Résumé de la décision
Dans cette affaire, le divorce entre les époux Z... a été prononcé par un jugement du Tribunal de Marseille le 28 avril 1955. Suite à ce divorce, un litige est survenu concernant le partage de leur communauté de biens, où le mari demandait un partage inégal (trois quarts pour lui, un quart pour son ex-femme, Dame B..., remariée). La Cour d'appel d'Aix-en-Provence a rejeté cette demande, considérant que les éléments de preuve présentés par le mari n'étaient pas suffisants pour établir l'existence d'un accord de partage. La décision a été fondée sur l'absence de preuve d'une convention entre les époux et sur la présomption d'abandon de tout arrangement pécuniaire par la femme.
Arguments pertinents
1. Absence de preuve d'une convention : Les juges d'appel ont souligné qu'ils ne trouvaient pas dans les documents fournis des éléments suffisants pour affirmer l'existence d'une convention entre les époux pour liquider leur communauté selon les bases demandées par le mari. Ils ont affirmé que "l'acceptation de la communauté, par la femme, le 29 septembre 1955, laisse au contraire présumer l'abandon de tous arrangements pécuniaires".
2. Souveraineté de l'appréciation des juges : La Cour a affirmé que l'appréciation des éléments de la cause et de l'intention des parties est souveraine, excluant toute accusation de dénaturation des documents produits. L'interprétation des documents, nécessaire en raison de leur imprécision, ne constitue pas une dénaturation.
3. Respect de l'autorité de la chose jugée : L'arrêt a également précisé qu'il ne méconnaissait pas les règles de la preuve et qu'il tenait compte des conditions dans lesquelles le jugement de divorce avait été rendu, ce qui était pertinent pour déterminer l'époque des accords de partage inégal.
Interprétations et citations légales
1. Sur l'autorité de la chose jugée : L'arrêt rappelle que le jugement de divorce, ayant acquis force de chose jugée, doit être respecté dans ses conséquences, notamment en ce qui concerne les arrangements pécuniaires. Cette notion est ancrée dans le principe de l'autorité de la chose jugée, qui est fondamental en droit civil.
2. Sur la présomption d'abandon d'arrangements pécuniaires : La Cour a interprété l'acceptation de la communauté par la femme comme un abandon implicite de tout arrangement pécuniaire antérieur. Cela repose sur le principe selon lequel l'acceptation d'une situation juridique peut entraîner la renonciation à des droits antérieurs.
3. Code civil - Article 815 : Cet article stipule que "les époux peuvent convenir d'un régime matrimonial qui déroge aux dispositions légales". Dans ce cas, la question de la convention entre les époux et son existence a été centrale, et la Cour a conclu qu'aucun accord n'avait été prouvé.
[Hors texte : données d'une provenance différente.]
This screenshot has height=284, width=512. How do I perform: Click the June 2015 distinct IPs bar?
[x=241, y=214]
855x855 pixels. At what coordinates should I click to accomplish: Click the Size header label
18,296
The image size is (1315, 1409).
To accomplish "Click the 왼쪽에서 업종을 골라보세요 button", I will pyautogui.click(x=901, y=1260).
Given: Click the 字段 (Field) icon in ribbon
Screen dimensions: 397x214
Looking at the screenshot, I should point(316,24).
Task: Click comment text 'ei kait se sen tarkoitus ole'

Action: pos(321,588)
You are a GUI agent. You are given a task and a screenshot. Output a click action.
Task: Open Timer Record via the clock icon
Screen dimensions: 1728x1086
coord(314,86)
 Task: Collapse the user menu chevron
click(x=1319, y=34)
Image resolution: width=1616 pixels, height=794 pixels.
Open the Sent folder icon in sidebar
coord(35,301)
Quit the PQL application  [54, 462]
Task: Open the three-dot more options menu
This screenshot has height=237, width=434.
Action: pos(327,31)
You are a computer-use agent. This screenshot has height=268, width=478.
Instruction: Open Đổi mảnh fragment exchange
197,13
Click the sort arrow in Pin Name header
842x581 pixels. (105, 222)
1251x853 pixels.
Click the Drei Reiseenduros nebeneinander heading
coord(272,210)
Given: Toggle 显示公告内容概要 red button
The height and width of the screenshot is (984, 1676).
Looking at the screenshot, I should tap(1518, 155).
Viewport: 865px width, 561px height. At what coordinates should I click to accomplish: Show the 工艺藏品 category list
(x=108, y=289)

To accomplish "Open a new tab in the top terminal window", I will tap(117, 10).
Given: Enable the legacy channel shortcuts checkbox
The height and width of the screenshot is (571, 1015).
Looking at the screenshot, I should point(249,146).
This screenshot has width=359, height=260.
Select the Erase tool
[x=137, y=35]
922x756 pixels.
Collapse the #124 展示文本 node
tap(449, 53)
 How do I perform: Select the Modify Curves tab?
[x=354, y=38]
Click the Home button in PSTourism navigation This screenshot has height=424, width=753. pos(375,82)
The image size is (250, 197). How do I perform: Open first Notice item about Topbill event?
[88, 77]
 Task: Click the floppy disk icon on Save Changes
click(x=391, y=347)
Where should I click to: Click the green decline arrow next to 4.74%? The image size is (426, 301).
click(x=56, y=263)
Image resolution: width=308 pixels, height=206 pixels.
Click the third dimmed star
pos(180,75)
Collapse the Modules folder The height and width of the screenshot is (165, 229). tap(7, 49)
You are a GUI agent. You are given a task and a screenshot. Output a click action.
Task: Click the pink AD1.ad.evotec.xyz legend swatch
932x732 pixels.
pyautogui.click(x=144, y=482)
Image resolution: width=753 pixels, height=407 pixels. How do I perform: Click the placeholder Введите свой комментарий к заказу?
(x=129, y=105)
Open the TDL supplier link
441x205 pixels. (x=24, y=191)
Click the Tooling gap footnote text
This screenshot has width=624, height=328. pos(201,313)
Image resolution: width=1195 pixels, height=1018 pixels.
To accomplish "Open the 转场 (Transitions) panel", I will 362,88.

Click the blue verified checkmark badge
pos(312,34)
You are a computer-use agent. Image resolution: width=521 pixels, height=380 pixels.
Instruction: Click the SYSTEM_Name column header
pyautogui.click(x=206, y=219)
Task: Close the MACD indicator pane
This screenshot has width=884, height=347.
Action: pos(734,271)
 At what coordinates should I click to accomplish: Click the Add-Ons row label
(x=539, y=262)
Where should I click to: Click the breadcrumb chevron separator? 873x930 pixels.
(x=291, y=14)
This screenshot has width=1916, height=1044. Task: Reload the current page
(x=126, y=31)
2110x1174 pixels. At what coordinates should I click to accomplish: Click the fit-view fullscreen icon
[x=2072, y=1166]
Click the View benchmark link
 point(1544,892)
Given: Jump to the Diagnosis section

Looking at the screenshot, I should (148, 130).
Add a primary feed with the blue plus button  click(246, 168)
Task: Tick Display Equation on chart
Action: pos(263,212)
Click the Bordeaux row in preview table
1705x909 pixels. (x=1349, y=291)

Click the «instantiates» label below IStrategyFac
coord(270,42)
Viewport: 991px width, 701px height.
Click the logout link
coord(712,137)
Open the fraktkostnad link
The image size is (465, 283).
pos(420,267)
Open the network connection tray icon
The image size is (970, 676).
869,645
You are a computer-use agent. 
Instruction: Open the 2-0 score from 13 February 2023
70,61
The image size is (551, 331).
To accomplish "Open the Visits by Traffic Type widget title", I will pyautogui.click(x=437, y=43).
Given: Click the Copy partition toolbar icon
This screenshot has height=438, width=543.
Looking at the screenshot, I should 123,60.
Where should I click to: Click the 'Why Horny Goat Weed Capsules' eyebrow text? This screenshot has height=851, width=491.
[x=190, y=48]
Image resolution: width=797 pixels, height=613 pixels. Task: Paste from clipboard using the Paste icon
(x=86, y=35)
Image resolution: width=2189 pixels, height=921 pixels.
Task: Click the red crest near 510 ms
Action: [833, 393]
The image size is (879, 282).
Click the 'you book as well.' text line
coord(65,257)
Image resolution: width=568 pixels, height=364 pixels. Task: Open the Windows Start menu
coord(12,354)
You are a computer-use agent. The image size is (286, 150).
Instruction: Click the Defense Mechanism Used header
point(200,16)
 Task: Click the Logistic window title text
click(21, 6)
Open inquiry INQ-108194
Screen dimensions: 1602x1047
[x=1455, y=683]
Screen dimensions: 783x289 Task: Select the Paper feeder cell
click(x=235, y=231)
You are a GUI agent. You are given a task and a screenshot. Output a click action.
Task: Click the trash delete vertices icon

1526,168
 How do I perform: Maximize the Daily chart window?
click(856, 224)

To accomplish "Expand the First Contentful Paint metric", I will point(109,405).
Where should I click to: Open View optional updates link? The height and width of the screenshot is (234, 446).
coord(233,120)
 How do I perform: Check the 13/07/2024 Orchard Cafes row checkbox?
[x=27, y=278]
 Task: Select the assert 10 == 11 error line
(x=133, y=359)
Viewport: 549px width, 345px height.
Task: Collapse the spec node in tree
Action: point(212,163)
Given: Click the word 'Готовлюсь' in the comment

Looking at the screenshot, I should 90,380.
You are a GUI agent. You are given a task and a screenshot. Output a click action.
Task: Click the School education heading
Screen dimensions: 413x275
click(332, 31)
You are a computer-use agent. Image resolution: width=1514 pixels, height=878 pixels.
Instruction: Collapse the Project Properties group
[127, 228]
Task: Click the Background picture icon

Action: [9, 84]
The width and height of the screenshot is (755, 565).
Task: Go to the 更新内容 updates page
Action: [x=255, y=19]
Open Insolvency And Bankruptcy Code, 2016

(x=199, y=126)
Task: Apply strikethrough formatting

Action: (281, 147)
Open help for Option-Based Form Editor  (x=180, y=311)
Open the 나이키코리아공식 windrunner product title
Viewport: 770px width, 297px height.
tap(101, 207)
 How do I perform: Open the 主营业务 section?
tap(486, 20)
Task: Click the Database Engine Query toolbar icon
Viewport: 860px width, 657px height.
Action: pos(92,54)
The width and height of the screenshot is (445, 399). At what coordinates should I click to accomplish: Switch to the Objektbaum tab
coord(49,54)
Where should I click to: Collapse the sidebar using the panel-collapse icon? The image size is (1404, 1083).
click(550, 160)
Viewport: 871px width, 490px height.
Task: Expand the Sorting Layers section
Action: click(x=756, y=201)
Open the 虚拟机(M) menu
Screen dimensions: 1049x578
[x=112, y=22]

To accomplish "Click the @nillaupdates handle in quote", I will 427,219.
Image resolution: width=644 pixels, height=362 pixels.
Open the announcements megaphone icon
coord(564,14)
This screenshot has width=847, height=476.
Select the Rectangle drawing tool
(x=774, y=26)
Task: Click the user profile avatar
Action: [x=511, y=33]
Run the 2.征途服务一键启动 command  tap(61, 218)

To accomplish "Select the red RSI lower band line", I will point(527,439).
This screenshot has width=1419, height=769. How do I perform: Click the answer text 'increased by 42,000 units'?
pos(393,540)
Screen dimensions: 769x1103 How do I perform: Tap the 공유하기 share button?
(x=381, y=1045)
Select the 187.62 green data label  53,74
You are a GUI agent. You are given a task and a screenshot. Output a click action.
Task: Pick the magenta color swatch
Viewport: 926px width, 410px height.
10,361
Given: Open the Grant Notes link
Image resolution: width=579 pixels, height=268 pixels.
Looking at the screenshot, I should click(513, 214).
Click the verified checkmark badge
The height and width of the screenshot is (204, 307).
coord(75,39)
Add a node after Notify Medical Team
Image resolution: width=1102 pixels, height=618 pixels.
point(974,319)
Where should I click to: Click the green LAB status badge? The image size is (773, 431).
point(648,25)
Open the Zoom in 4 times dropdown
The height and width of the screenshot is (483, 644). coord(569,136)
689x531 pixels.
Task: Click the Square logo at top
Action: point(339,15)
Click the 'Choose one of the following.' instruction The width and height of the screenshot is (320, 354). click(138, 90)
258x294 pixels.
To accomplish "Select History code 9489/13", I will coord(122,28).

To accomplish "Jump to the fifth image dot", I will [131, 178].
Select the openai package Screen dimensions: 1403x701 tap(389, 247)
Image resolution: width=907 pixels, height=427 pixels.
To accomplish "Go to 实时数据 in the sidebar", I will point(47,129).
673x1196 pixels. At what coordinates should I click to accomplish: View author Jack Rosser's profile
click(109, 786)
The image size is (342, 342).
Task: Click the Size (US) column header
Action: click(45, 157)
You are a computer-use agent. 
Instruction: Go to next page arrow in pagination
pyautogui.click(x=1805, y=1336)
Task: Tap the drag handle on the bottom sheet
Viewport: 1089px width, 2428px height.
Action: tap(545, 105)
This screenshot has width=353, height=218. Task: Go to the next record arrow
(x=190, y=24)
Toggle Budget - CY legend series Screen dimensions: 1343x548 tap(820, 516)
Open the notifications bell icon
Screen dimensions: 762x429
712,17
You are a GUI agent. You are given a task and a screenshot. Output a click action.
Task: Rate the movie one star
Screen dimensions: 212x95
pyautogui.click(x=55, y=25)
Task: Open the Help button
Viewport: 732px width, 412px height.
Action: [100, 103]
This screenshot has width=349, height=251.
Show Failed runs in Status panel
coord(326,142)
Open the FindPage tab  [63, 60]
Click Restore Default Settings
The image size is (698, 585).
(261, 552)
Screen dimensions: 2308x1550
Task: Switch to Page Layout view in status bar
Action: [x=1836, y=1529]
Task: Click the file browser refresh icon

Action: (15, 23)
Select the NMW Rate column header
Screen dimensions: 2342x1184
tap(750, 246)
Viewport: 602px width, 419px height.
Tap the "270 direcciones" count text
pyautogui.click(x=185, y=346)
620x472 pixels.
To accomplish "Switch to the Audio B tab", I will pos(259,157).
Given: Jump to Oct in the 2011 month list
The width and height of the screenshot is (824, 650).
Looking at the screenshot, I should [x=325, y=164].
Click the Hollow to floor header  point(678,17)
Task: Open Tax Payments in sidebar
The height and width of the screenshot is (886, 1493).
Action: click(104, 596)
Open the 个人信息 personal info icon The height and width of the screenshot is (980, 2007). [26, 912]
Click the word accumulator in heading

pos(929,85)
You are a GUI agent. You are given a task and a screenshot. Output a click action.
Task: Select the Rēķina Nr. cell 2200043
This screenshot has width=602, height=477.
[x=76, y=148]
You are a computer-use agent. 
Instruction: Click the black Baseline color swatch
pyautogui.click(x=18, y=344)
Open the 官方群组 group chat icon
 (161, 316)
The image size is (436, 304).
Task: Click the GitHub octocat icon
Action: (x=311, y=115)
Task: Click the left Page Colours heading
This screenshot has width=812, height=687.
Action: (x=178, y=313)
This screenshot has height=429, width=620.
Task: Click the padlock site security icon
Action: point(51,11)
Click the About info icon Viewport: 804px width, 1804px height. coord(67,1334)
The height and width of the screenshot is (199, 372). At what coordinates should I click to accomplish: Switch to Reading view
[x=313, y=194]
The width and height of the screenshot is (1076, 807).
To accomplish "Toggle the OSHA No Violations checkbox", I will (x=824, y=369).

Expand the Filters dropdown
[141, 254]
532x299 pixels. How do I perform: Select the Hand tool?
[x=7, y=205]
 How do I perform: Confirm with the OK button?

4. Code civil - Article 1321 : Cet article traite des conventions qui doivent être prouvées par écrit lorsque leur montant dépasse un certain seuil. La décision a mis en lumière l'importance de la preuve écrite dans les accords de partage, ce qui a été un point clé dans le rejet de la demande du mari.
En conclusion, la décision de la Cour d'appel d'Aix-en-Provence repose sur une analyse rigoureuse des éléments de preuve et des principes juridiques relatifs à la communauté de biens et à l'autorité de la chose jugée, confirmant ainsi le rejet du pourvoi formé par le mari.